Seven Months Earlier
A month before my twenty-seventh birthday my mom showed up at my office. The assistant job at the flooring center wasn’t anything special. I answered phones, did the filing and ordering, and generally tried not to draw attention to myself. It was honest work for low pay.
I’d picked Dublin, a suburb of Columbus, Ohio, and home to golf clubs, parks, and a yearly Irish festival, because the small city struck me as a place my mother would never visit. Comfortable but not fancy or shiny enough for her. Looked like I was wrong.
Wearing a pretty green dress and heels so high they bordered on indecent, she entered the office and stared down at me. “You couldn’t run from me forever, my dear daughter. You didn’t think I’d track you down?”
A woman could hope.
“What are you doing here, Mom?” Near me. In the building’s back office. In Ohio.
“Looking for you.”
And just happened to stumble into Ohio? Don’t think so. “Is your husband with you?”
“We are no longer together, a fact you would know if you stayed in touch.”
That explained the timing of the visit. She was bored and when she got bored her thoughts turned to me and old schemes. Probably also meant she needed money. “If you’re looking for something to do you could take up knitting.”

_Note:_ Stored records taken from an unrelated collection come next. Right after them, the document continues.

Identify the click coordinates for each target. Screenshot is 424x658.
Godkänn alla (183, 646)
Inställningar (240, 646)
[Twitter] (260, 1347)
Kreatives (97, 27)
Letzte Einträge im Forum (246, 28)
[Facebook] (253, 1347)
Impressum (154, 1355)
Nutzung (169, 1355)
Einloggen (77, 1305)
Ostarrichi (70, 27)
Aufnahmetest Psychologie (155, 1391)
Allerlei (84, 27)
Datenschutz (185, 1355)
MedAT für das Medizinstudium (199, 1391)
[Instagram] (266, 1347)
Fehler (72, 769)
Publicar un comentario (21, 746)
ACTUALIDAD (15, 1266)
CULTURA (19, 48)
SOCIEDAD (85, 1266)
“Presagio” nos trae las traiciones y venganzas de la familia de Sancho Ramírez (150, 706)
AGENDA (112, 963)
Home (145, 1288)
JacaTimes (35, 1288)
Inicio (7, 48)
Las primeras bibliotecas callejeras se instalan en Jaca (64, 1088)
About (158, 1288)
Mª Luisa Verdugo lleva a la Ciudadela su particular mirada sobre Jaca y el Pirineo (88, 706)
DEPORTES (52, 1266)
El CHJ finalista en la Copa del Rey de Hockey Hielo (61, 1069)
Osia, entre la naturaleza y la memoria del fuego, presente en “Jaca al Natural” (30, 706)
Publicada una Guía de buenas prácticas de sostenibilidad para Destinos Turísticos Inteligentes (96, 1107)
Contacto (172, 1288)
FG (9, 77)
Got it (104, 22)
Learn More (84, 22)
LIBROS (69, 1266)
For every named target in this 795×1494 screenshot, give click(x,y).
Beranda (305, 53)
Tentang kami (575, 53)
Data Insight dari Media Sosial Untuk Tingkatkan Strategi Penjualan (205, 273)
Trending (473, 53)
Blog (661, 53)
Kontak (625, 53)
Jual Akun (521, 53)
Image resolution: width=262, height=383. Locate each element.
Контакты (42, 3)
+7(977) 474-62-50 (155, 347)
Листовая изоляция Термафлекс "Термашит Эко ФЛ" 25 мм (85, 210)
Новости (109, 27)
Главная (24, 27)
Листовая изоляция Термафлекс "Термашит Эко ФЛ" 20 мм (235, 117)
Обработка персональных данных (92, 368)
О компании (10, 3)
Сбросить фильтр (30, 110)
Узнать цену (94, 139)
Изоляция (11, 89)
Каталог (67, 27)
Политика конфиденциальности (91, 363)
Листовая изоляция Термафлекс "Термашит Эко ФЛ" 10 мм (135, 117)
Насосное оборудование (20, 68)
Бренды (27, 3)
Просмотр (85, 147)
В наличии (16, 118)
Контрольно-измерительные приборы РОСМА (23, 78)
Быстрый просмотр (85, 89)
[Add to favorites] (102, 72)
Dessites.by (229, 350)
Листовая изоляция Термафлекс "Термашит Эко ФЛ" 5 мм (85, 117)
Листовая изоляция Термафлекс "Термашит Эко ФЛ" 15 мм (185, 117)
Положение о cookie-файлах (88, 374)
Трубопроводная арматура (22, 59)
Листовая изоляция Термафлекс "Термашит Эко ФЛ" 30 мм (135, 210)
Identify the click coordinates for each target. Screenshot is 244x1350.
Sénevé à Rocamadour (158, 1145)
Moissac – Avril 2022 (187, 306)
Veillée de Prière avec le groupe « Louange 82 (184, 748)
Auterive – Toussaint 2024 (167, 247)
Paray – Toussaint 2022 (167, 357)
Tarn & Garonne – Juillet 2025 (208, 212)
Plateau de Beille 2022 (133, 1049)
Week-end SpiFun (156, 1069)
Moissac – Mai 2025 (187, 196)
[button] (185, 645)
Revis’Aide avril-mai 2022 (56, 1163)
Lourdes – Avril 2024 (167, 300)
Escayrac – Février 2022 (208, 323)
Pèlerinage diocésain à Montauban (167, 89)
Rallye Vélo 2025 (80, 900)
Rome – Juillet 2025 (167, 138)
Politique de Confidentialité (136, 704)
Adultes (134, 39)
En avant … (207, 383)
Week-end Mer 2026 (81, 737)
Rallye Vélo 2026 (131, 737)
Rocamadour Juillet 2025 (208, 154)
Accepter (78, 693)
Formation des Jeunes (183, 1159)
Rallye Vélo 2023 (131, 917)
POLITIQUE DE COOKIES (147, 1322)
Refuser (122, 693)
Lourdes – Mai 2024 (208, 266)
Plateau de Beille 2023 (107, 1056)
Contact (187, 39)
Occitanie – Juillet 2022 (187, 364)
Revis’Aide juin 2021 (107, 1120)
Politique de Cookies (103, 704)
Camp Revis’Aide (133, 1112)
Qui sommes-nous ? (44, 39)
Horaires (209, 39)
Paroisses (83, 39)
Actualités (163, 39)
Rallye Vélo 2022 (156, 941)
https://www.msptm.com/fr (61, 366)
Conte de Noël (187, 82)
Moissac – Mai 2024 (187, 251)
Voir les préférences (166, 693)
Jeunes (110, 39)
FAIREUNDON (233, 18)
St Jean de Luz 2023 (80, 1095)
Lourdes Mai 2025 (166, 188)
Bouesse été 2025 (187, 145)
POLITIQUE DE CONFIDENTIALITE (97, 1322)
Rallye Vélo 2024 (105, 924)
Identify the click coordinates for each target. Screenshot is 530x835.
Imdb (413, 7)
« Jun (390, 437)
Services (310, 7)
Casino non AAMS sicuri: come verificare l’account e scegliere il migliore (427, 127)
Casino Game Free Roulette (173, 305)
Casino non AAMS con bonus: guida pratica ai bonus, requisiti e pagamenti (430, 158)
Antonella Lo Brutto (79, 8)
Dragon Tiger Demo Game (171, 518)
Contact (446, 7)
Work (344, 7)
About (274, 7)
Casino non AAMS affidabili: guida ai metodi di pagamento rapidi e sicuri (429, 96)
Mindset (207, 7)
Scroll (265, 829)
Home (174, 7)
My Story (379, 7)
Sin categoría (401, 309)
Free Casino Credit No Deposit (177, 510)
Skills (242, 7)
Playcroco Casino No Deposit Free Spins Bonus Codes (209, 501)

“Don’t act like you don’t have a brain in your head. I raised you better than that.”
No way was I touching that last part. “I’m working.”
“You can take a break.”
“Addison?”
Of course my boss picked that minute to stroll in. He’d been at lunch for two hours with some business friend he wanted to impress. Now he’d walked in, and I had a mess.
Mom shot him a big smile. “Hello. I’m Lizzy Jenkins. Call me Lizzy, please.” She put one hand on her chest and rested the other on his arm. “I know you’re a busy man but is it okay if I take Addison away from work for a few minutes? I promise I’ll keep it quick.”
He frowned but didn’t grumble, which was a nice change. “Is everything okay?”
“We need to have a quick mother-daughter chat.”
His eyes widened. “You’re her mother? Can’t be.”
Here we go. Mom had his attention now.
She pulled a little closer to him, never breaking contact with his arm. “Well, aren’t you sweet?”
The light in his eyes showed he’d been dazzled. “Addison didn’t share that she had such a young and vibrant mother.”
We were deep in it now.
“She told me all about you and what a good boss you are, but she forgot to tell me what a sweetheart you could be. Handsome, too.” Mom stepped back and looked him up and down. Launched into full flirting mode. “Very impressive.”
He laughed. “You’re something. Aren’t you, Lizzy?”
I was always stunned that this scam worked. The false flattery seemed obvious. Mom had developed schmoozing skills that she could snap on and off at will. My boss was her latest and most disturbing conquest.
“Addison, why have you been hiding this lovely man from me?”
Because I’d learned early to hide all boys, male teens, and men from her. Fake fawning was Mom’s go-to move. Didn’t matter if the guy was the mailman, our neighbor, her coworker’s husband, or my high school math teacher. She attracted members of the opposite sex and basked in the attention they heaped on her.
My boss waved a dismissive hand in the air. “There’s no problem. Take a half hour break.”
He got angry when I took more than twenty minutes for lunch, but this was fine. Typical.